Google rose to become the most profitable attention merchant in history by showing relevant ads only when users expressed commercial intent, a radical departure from the mass-bombardment approach. The early web's golden age of amateur blogging gave way to professional competition and clickbait, as sites like The Huffington Post pioneered sensationally headlined content and BuzzFeed refined the art of making stories go viral. Facebook, launched by Mark Zuckerberg in 2004, inverted the usual model: Instead of offering content in exchange for attention, it gave users access to friends while users handed over personal data and created content enhancing Facebook's value. The smartphone became the ultimate frontier of attention harvesting, consuming nearly three hours of the average American's waking time by 2015. Instagram, launched in 2010 and acquired by Facebook for $1 billion, epitomized the democratization of celebrity through curated self-presentation.
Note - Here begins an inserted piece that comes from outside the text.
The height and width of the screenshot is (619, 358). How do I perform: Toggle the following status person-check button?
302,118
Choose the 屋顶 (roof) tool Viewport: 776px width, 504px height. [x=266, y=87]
By the mid-2010s, Wu describes a web degraded by invasive tracking, clickbait, and native advertising that blurred the line between editorial content and commercial promotion. Netflix's decision to forgo advertising and invest in immersive original programming like House of Cards tapped into a hunger for sustained attention, popularizing binge watching. Apple's 2015 decision to enable adblockers on iPhones represented both a corporate strike against Google and a response to public frustration. Wu analyzes Donald Trump's presidency as the attention merchant model applied to governance, identifying Trump as "the first attention merchant to take the presidency" (342), whose dominance of the contest for attention represented a form of power comparable to propaganda's.


In his epilogue, Wu calls for a "human reclamation project" involving individual practices like limiting screen time, support for technologies that aid focus, and scrutiny of what he calls "attention theft" in captive settings. He returns to William James's observation that our life experience equals what we have paid attention to, warning that "we are at risk, without quite fully realizing it, of living lives that are less our own than we imagine" (7).